Senate Majority Leader Mitch McConnell (R-Ky.) and House Minority Leader John Boehner (R-Ohio) appointed former House Ways & Means Committee Chairman Bill Thomas (R-Calif.) to serve as Vice Chairman of the Commission.
"Phil Angelides has a record of looking out for consumers, investors, and taxpayers, and is a good choice for chair of this investigative commission," said David Donnelly, national campaigns director of Public Campaign Action Fund. "The full story of the financial crisis cannot be told without exploring and exposing the role played by campaign contributions from Wall Street, banking, and insurance executives in the development of deregulatory policies in the last two decades.
"While we offer our congratulations to Mr. Angelides and his fellow commissioners, we urge that the commission investigate the symbiotic financial relationship between Washington and Wall Street," Donnelly continued. "As much as Mr. Angelides is a solid choice, we are concerned about the selection of former Representative Bill Thomas as Vice Chair. Over his career, Rep.
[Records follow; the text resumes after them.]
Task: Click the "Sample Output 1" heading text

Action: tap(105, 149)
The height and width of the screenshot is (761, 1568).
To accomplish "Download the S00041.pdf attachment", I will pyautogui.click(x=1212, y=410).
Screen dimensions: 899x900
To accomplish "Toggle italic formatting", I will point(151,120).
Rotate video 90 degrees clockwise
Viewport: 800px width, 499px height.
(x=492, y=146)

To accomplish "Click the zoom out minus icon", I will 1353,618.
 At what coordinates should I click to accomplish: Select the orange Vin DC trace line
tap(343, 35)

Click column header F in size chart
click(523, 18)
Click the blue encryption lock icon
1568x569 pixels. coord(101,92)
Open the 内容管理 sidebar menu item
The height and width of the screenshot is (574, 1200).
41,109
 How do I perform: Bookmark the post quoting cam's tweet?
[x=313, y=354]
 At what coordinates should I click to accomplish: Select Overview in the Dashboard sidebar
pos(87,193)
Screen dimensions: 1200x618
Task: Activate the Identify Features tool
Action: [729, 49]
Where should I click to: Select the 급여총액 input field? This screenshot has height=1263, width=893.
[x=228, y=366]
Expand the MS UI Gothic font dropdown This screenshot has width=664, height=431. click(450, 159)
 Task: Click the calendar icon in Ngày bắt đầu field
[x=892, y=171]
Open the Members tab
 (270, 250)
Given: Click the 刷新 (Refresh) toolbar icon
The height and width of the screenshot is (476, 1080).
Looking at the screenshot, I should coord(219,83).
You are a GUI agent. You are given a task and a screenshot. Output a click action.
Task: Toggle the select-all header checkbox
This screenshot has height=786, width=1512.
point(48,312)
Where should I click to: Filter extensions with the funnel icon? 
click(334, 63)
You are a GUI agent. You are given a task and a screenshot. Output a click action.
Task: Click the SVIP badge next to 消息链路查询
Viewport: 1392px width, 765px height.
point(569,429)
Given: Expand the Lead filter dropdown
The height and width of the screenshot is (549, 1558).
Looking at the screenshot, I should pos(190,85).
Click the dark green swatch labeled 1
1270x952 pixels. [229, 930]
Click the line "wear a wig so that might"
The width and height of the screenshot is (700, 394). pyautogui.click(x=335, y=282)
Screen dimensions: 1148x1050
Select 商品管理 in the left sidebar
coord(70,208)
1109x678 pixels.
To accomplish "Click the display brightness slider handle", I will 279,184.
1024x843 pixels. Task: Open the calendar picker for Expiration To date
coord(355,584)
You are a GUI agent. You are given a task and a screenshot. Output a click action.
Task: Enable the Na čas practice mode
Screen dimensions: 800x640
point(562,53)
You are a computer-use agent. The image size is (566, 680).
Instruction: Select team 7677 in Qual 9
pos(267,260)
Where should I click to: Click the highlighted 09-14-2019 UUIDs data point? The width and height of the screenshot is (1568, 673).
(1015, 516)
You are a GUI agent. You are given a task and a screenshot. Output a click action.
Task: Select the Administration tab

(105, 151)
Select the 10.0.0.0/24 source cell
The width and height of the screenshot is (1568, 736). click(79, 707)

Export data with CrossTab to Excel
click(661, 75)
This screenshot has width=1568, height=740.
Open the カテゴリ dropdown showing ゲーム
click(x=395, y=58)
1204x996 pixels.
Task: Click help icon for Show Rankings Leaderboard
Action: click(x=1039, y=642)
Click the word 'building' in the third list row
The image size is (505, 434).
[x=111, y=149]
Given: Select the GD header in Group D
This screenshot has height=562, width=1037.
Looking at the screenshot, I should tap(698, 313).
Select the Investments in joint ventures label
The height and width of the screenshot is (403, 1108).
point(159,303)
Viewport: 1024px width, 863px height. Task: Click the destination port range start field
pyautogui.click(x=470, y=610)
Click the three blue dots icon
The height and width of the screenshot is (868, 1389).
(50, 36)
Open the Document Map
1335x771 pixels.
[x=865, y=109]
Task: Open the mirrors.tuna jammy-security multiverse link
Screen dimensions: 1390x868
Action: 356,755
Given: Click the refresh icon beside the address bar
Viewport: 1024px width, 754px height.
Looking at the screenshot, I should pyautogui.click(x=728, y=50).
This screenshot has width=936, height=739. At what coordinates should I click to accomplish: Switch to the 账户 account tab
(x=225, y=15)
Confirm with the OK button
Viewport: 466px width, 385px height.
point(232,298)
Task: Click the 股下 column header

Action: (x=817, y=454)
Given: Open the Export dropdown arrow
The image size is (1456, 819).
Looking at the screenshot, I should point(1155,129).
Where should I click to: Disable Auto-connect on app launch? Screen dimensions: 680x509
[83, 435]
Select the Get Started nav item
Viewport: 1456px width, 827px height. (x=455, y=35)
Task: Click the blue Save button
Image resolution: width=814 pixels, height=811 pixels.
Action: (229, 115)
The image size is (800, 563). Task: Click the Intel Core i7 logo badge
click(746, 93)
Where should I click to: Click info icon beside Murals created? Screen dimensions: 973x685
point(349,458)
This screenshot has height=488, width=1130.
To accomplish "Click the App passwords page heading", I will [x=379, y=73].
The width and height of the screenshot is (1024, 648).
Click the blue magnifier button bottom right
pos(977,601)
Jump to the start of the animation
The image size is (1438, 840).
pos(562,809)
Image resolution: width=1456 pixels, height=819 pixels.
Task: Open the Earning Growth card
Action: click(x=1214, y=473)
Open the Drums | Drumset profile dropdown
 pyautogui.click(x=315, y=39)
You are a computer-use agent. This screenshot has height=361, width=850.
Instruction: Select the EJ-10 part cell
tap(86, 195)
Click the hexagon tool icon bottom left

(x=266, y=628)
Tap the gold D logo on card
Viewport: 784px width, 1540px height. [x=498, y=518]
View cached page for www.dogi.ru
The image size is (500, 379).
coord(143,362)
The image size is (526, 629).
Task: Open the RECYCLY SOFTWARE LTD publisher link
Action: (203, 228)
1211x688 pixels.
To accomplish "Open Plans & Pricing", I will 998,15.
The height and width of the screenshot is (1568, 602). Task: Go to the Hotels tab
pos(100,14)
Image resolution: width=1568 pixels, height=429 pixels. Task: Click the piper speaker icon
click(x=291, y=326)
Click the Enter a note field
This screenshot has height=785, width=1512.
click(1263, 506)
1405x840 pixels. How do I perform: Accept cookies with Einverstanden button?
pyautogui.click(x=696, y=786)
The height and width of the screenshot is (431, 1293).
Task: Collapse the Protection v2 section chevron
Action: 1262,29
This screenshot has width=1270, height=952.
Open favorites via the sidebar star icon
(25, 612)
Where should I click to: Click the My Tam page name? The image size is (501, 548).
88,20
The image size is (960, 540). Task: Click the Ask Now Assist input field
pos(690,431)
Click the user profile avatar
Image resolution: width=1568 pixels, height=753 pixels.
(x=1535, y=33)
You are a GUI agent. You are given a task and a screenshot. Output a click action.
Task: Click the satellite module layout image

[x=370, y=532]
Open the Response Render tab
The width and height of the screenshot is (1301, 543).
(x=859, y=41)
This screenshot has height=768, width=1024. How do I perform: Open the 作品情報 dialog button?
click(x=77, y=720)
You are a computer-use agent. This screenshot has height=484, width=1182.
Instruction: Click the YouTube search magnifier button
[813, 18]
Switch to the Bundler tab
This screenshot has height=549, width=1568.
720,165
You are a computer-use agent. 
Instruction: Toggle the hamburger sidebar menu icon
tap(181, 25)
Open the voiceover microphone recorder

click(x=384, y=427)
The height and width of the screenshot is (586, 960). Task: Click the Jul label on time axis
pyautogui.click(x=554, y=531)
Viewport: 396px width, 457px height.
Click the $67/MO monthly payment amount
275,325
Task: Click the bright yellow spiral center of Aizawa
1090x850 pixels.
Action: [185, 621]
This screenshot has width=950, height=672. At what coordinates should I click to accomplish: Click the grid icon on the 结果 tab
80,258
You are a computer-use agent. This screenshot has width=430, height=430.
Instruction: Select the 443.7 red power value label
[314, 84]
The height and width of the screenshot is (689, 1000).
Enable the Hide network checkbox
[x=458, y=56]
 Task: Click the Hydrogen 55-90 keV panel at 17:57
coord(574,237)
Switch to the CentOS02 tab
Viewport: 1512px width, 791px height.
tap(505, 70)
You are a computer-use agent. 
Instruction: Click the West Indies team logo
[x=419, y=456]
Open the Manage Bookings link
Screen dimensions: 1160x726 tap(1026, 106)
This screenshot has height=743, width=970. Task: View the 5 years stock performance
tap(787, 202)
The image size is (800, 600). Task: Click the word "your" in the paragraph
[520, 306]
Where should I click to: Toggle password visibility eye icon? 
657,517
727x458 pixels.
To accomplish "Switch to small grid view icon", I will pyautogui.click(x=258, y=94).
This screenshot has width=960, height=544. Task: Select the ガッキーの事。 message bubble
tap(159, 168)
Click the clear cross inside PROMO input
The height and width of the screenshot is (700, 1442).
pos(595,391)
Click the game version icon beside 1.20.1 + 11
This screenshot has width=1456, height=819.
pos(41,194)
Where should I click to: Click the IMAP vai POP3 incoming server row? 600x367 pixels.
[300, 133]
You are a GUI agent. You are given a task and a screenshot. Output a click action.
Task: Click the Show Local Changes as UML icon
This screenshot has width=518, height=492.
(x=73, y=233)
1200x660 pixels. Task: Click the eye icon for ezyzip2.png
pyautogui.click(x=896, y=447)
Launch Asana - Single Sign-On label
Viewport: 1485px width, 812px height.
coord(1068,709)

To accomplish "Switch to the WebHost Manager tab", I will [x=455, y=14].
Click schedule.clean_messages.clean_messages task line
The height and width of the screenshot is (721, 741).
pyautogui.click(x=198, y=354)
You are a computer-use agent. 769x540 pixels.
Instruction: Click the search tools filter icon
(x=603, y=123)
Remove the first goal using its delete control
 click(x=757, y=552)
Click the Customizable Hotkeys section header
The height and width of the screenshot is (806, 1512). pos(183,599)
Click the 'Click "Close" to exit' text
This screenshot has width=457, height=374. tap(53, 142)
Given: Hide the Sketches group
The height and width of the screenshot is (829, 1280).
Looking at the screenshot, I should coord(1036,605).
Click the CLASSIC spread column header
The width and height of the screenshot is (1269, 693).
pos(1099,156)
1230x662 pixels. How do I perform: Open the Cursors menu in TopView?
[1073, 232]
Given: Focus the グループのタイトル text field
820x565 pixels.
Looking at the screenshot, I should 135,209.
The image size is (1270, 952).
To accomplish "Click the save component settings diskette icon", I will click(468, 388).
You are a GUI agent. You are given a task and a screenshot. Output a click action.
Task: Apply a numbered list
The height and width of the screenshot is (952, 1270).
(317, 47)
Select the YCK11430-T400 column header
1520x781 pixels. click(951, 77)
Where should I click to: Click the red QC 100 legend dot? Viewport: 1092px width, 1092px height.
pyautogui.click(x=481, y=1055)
Thomas raised $1.8 million from the finance, insurance, and real estate interests, and supported many of the deregulatory policies those interests pursued."
The other appointments to the commission made by the Democratic leaders are Brooksley Born, former chair of the Commodities Futures Trading Commission; John Thompson, retired CEO and chairman of Symantec Corporation; former U.S. Senator and former Governor Bob Graham (D-Fla.); Heather Murren, a retired executive at Merrill Lynch; and Byron Georgiou, a businessman and attorney from Las Vegas. Republican congressional leaders appointed Peter Wallison, co-director for Financial Policy Studies at the American Enterprise Institute; former Congressional Budget Office Director Doug Holtz-Eakin; and former National Economic Council Director Keith Hennessey.
The Financial Crisis Inquiry Commission has been compared to the Pecora Commission of the 1930s, which investigated wrongdoing on Wall Street that led to the 1929 crash.
Public Campaign Action Fund is a national nonprofit organization dedicated to comprehensive campaign finance reform and to holding elected officials accountable for the favoritism they give to their big money contributors.